# SwimBladder-Dead



## Fishystarter (Feb 26, 2006)

Today my fish died, it got swimbladder over the couple of days and today it got really bad. So we disposed of it humanly.:-( We held a furenal
in the garden.:rip: My fish was called button. My mum asked me if swimbladder can be caught my my other fish in the tank? Is it ?


----------



## Sprite42 (Mar 10, 2006)

Swimbladder disease is not truly a disease, it is a condition. The swimbladder is usually located in back end of the fish, and is somewhat similar to a balloon in that it help keeps the fish bouyant. When a fish's swimbladder does not work, the fish cannot stay afloat and sinks to the bottom. In bettas, this is not good since they are air breathers and need to reach the surface. I am assuming your fish is a betta.

A fish's body is a lot of stuff packed in a really small space making their digestive tracts very short. If the fish is chronicly overfed and pressure is constantly put on the swimbladder, it deflates. Sometimes it will heal, sometimes it won't. If it does not heal (in my bettas), then I rig special slings out of tulle fabric so that they can rest and be comfortable close to the surface.
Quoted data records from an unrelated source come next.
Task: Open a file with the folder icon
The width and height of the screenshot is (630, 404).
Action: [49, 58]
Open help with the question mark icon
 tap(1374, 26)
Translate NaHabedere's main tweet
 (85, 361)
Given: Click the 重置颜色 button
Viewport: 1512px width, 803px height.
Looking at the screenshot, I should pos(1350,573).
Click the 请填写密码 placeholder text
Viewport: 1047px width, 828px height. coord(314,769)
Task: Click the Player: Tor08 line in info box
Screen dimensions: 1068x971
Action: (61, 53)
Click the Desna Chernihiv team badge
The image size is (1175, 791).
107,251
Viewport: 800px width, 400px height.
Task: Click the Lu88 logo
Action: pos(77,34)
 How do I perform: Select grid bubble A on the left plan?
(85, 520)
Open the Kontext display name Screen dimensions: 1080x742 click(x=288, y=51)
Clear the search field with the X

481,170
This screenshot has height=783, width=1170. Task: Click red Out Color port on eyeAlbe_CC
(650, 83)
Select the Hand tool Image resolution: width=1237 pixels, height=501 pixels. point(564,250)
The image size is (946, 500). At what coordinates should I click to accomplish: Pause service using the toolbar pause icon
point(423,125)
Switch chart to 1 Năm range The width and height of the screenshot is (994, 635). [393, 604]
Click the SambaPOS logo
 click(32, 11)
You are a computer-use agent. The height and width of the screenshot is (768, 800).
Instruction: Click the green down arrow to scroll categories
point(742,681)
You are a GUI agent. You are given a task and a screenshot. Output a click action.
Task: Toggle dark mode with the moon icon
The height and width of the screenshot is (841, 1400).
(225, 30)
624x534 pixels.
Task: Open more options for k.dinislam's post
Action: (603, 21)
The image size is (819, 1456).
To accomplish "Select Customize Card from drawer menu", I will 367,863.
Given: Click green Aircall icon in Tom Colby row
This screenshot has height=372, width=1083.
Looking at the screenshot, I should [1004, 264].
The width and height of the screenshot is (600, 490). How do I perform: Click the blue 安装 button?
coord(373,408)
It is definitely not contagious to other fish.


----------



## Georgia Peach (Sep 23, 2005)

great post Sprite!


----------



## Fishystarter (Feb 26, 2006)

Thanks a lot sprite, that was really helpful, my fish was a short bodied fancy gold fish.


----------



## CyberSpike (Mar 25, 2006)

I feel for ya. I just lost a columbian recently to swim bladder. Just mine had quite the opposite condition, his swim bladder became inflated and he couldnt keep himself submerged.


----------